The story below is an excerpt from our May/June 2017 issue. For the rest of this story and more like it subscribe today, log in to read our digital edition or download our FREE iOS app. Thank you!
First tent, first cookset, first foray into the wild world. Well, not exactly.
Molly Dugger Brennan
I was a Girl Scout. I loved being a Girl Scout. I was in a tiny troop, led by a lovely British woman, Mrs. Eleanora Wembley. Our troop met in the Presbyterian church basement every Tuesday after school. I enjoyed my time in the Scouts listening to Mrs. Wembley so much that still today, I am a sucker for both a British accent and Thin Mints.
Even though we were few in number, we planned a good, old-fashioned camping trip. I plotted like it was the Normandy Invasion. I emptied my piggy bank to buy camping gear. I got a pup tent. Accurate description, pup tent, since it was only big enough for two puppies. I practiced pitching and breaking down my itty-bitty tent until I could knock it out in 10 minutes or less. I was a pup-tenting fool.

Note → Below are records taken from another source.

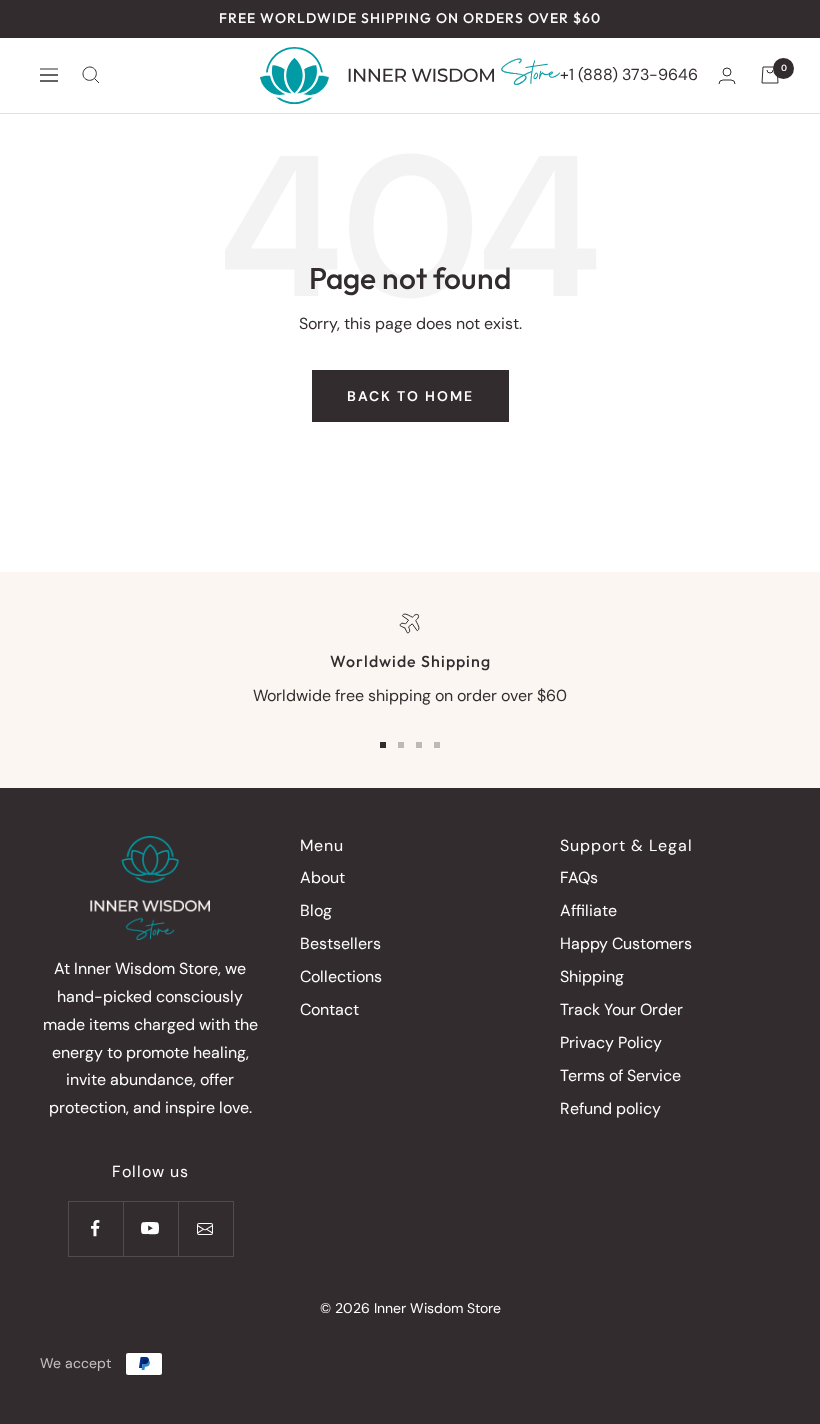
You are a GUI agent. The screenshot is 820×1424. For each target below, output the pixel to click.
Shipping (592, 976)
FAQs (579, 877)
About (322, 877)
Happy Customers (626, 943)
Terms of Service (620, 1075)
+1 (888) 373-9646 (629, 74)
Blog (316, 910)
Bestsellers (340, 943)
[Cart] (770, 75)
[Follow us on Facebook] (95, 1228)
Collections (341, 976)
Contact (329, 1009)
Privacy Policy (611, 1042)
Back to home (410, 396)
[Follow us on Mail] (205, 1228)
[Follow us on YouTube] (150, 1228)
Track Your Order (621, 1009)
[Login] (727, 75)
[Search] (91, 75)
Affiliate (588, 910)
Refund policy (610, 1108)
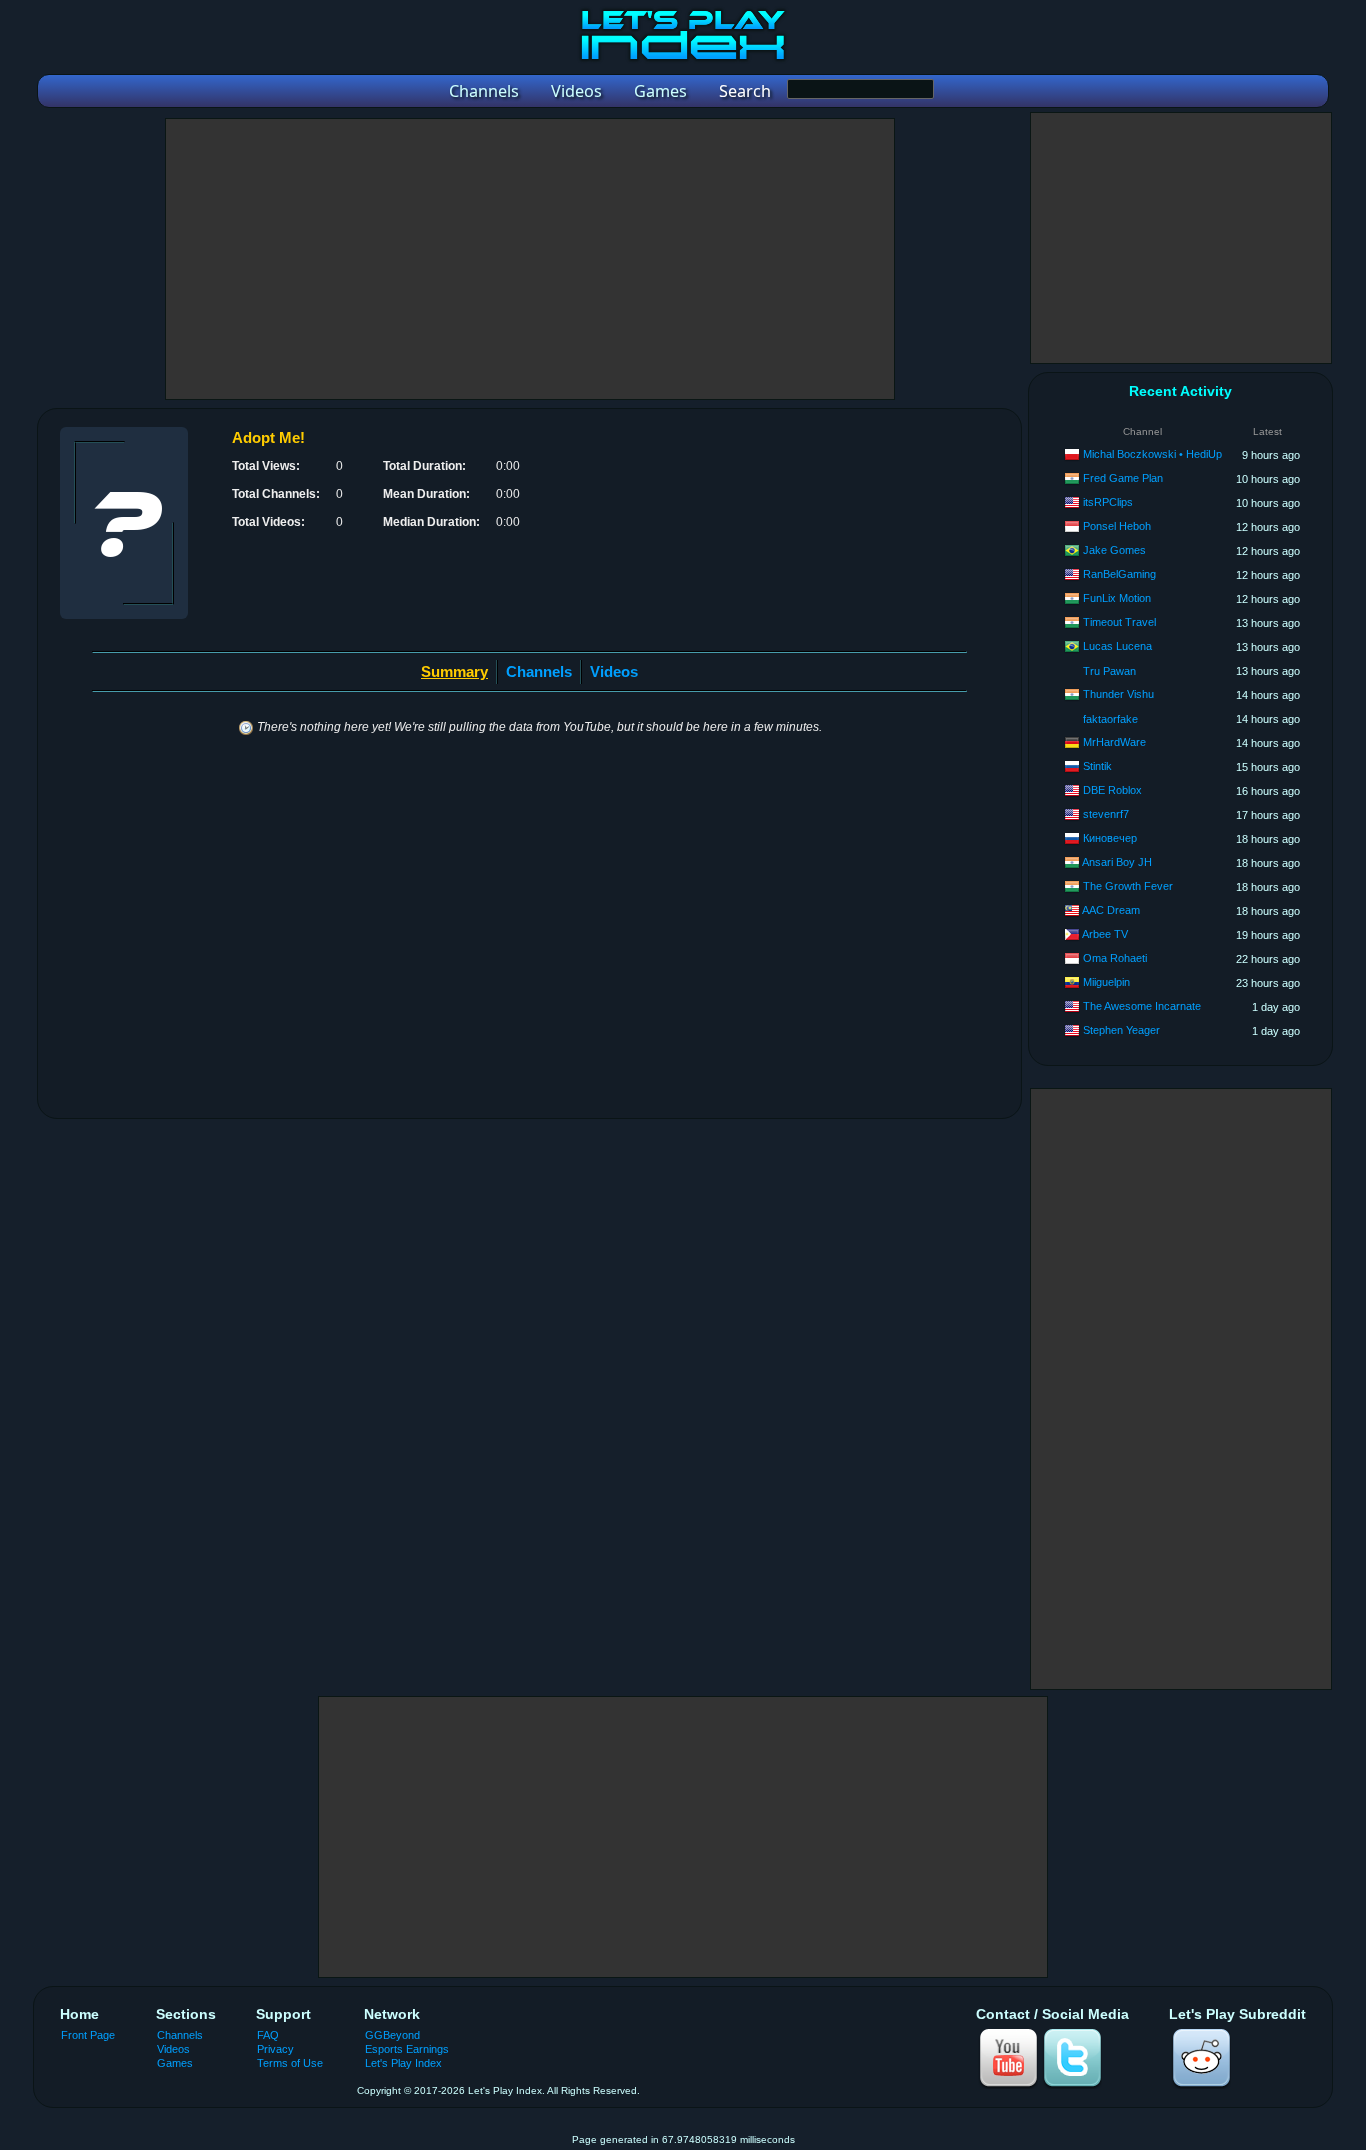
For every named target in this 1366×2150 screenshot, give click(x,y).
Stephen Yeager (1121, 1030)
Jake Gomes (1114, 550)
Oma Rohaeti (1115, 958)
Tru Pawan (1109, 671)
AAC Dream (1111, 910)
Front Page (88, 2035)
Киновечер (1110, 838)
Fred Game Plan (1123, 478)
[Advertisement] (530, 259)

I bought a cleverly designed cooking kit, which disassembled to reveal a small mug, plate, sauce pan and skillet. I also got a collapsible shovel and a small hatchet. I was ready.
I couldn’t wait for our camping trip. I was going to test my merit, surviving the harshest elements and wildest beasts. I was the poster child for courage in the wilderness. I was 11.
In reality, our troop of nine girls and three mothers went to Olansky’s pond, the same place we all took swimming lessons every June. We knew this pond and the surrounding area well. It was in the middle of nowhere on the way to nothing, a largish pond or a smallish lake depending on recent rainfall and your point of view.
I was heartbroken. This was like camping in your own backyard. This was no life-changing adventure. How was I supposed to test my mettle at Olansky’s pond? Being a Girl Scout to my bones though, I vowed that I’d make it the best adventure that I could.
First thing I did after pitching my pup tent was go off to dig a latrine. I was sure it would be appreciated by the group. Nope. Seemed like these girls just wanted to tinkle anywhere and everywhere, no organized sanitation at all. I was hurt that my beautifully dug latrine was just pearls before free-piddling swine.
Then came dinner time. I had the tools, I had the know-how, I had hot dogs. I was ready to shine again, and this time I got my opportunity. We all had to bring our own dinner fixings and after some help getting a big fire going, we had to cook our own meal.
Fun Fact 1: Everyone else chose to bring hamburger for dinner.
Fun Fact 2: My little six-inch aluminum skillet was the only frying pan because no one else, not even the chaperones, remembered one.
Fun Fact 3: I became the most popular Girl Scout on the planet as a result of my preparedness.